Реклама





Книги по философии

Фридрих Ницше
Ecce Homo, как становятся самим собой

(страница 11)

5

Человеческое, слишком человеческое, этот памятник суровой самодисциплины, с помощью которой я внезапно положил конец всему привнесённому в меня "мошенничеству высшего порядка", "идеализму", "прекрасному чувству" и прочим женственностям, - было во всем существенном написано в Сорренто; оно получило свое заключение, свою окончательную форму зимою, проведенною в Базеле, в несравненно менее благоприятных условиях, чем условия Сорренто. В сущности, эта книга лежит на совести у господина Петера Гаста, тогда студента Базельского университета, очень преданного мне. Я диктовал, с обвязанной и больной головой, он писал, он также исправлял - он был в сущности писателем, а я только автором. Когда в руках моих была завершенная вконец книга - к глубокому удивлению тяжелобольного, - я послал, между прочим, два экземпляра и в Байрейт. Каким-то чудом смысла, проявившегося в случайности, до меня в то же время дошел прекрасный экземпляр текста Парсифаля с посвящением Вагнера мне - "моему дорогому другу Фридриху Ницше, Рихард Вагнер, церковный советник". - Это было скрещение двух книг - мне казалось, будто я слышал при этом зловещий звук. Не звучало ли это так, как если бы скрестились две шпаги?.. Во всяком случае мы оба так именно и восприняли это: ибо мы оба молчали. - К тому времени появились первые Байрейтские листки: я понял, чему настала пора. - Невероятно! Вагнер стал набожным...

— Задания —
A. Как передать суть отрывка из «Ecce Homo» в двух предложениях?
B. Перескажите абзац отрывка из «Ecce Homo», начинающийся словами «Человеческое, слишком человеческое, этот памятник», в виде короткого списка с сохранением главных фактов.
C. Напишите продолжение отрывка из «Ecce Homo», начиная сразу после его последнего предложения.

— Строки из набора данных —
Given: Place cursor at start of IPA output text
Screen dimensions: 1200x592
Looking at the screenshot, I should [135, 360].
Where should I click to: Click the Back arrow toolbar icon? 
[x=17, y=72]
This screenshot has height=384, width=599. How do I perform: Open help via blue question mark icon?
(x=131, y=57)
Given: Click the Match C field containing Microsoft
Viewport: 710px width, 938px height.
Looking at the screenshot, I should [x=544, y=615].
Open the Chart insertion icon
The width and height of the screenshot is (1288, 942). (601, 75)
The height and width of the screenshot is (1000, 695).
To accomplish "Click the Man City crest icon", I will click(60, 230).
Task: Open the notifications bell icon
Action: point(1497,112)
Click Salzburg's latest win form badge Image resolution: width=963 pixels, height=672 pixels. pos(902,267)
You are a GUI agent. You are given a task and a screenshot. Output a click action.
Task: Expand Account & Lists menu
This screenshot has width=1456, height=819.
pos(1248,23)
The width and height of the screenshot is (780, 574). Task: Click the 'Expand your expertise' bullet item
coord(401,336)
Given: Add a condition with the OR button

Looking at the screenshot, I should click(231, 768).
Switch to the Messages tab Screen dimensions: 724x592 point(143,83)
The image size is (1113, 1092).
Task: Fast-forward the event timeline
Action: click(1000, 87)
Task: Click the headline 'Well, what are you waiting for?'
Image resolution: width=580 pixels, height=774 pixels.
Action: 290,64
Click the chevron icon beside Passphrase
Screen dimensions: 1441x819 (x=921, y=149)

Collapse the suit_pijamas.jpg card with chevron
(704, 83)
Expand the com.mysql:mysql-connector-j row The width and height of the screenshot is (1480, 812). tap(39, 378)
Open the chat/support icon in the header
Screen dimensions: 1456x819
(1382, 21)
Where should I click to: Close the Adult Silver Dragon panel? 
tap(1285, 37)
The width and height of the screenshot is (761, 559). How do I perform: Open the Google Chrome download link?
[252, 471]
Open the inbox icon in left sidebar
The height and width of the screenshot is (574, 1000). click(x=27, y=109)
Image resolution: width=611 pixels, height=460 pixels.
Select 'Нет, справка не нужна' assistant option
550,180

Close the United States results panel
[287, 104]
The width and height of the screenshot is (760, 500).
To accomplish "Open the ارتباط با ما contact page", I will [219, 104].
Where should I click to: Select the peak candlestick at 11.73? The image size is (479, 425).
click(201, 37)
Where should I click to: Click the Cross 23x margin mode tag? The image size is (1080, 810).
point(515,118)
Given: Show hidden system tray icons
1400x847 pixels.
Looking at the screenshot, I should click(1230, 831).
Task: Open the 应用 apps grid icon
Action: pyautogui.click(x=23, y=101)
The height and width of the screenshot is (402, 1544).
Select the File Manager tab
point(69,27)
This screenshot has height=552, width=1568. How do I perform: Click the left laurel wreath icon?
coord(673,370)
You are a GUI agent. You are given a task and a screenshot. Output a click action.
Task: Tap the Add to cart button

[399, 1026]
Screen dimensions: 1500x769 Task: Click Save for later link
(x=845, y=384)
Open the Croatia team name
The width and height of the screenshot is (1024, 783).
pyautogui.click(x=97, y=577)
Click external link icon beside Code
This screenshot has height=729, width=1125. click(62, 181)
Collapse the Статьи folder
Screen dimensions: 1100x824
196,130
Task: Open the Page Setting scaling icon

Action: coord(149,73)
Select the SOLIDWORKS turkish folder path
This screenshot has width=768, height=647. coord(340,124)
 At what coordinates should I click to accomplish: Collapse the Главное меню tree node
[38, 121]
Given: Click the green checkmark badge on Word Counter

— Результаты выполнения —
A. Книгу «Человеческое, слишком человеческое» автор в основном написал в Сорренто, а закончил зимой в Базеле, диктуя её Петеру Гасту, который записывал и исправлял текст. Автор отправил два экземпляра в Байрейт и одновременно получил от Вагнера текст «Парсифаля» с посвящением; это «скрещение двух книг» оба встретили молчанием, а с появлением первых Байрейтских листков автор понял, что Вагнер стал набожным.

B.
- «Человеческое, слишком человеческое» автор называет памятником суровой самодисциплины, которой он положил конец «идеализму», «прекрасному чувству» и прочему привнесённому в него.
- Книга в основном написана в Сорренто, а окончательную форму получила зимой в Базеле, в гораздо менее благоприятных условиях.
- Автор с больной головой диктовал, а Петер Гаст, тогда студент Базельского университета, записывал и исправлял текст.
- Два экземпляра готовой книги автор отправил в Байрейт.
- В то же время он получил от Вагнера текст «Парсифаля» с посвящением «моему дорогому другу Фридриху Ницше».
- Это «скрещение двух книг» напомнило ему скрестившиеся шпаги, и оба они промолчали.
- С появлением первых Байрейтских листков автор понял, что Вагнер стал набожным.

C.
6

Что я думал тогда (1876) о себе, с какой чудовищной уверенностью я держал в руках свою задачу и то, что было в ней всемирно-исторического, - об этом свидетельствует вся книга, и прежде всего одно очень выразительное в ней место: с инстинктивной во мне хитростью я и здесь вновь обошел словечко Я; но на сей раз не Шопенгауэра или Вагнера, а одного из моих друзей, превосходного доктора Пауля Рэ я озарил всемирно-исторической славой - к счастью, он оказался слишком тонким животным, чтобы... Другие были менее хитры: безнадежных среди моих читателей, например типичного немецкого профессора, я всегда узнавал по тому, что они, основываясь на этом месте, считали себя обязанными понимать всю книгу как высший рэализм. В действительности она заключала противоречие лишь пяти-шести тезисам моего друга: об этом можно прочесть в предисловии к "Генеалогии морали". - Это место гласит: каково же то главное положение, к которому пришел один из самых сильных и холодных мыслителей, автор книги "О происхождении моральных чувств" (lisez: Ницше, первый имморалист), с помощью своего острого и проницательного анализа человеческого поведения? "Моральный человек стоит не ближе к умопостигаемому миру, чем человек физический, - ибо не существует умопостигаемого мира"... Это положение, ставшее твердым и острым под ударами молота исторического познания (lisez: переоценки всех ценностей), может некогда в будущем - 1890! - послужить секирой, которая будет положена у корней "метафизической потребности" человечества, - на благо или проклятие человечеству, кто мог бы это сказать? Но во всяком случае, как положение, чреватое важнейшими последствиями, вместе плодотворное и ужасное и взирающее на мир тем двойственным взглядом, который бывает присущ всякому великому познанию...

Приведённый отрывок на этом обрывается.